Computes distances between examples in the data set
A list of examples
- Distance Matrix
A matrix of example distances
Widget Example Distances computes the distances between the examples in the data sets. Don’t confuse it with a similar widget for computing the distances between attributes.
The available Distance Metrics definitions are Euclidean, Manhattan, Hammming and Relief. Besides, of course, different formal definitions, the measures also differ in how correctly they treat unknown values. Manhattan and Hamming distance do not excel in this respect: when computing by-attribute distances, if any of the two values are missing, the corresponding distance is set to 0.5 (on a normalized scale where the largest difference in attribute values is 1.0). Relief distance is similar to Manhattan, but with a more correct treatment for discrete attributes: it computes the expected distances by the probability distribution computed from the data (see any Kononenko’s papers on ReliefF for the definition).

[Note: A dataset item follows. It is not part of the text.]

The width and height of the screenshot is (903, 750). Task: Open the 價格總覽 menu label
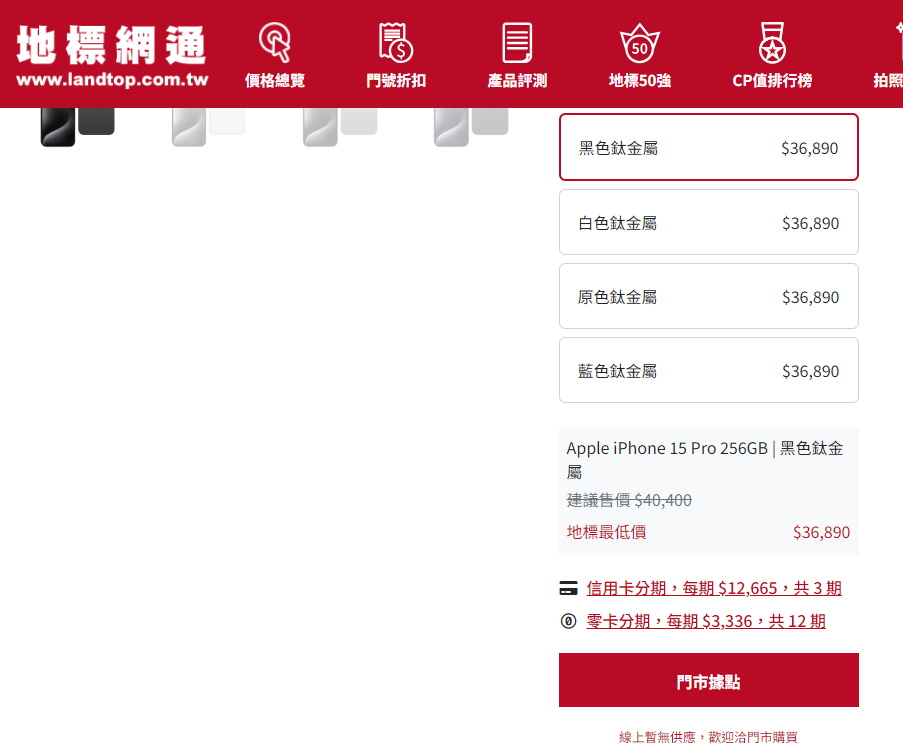274,81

The most correct treatment of unknown values is done by the Euclidean metrics which computes and uses the probability distributions of discrete attributes, while for continuous distributions it computes the expected distance assuming the Gaussian distribution of attribute values, where the distribution’s parameters are again assessed from the data.
The rows/columns of the resulting distance matrix can be labeled by the values of a certain attribute which can be chosen in the bottom box, Example label.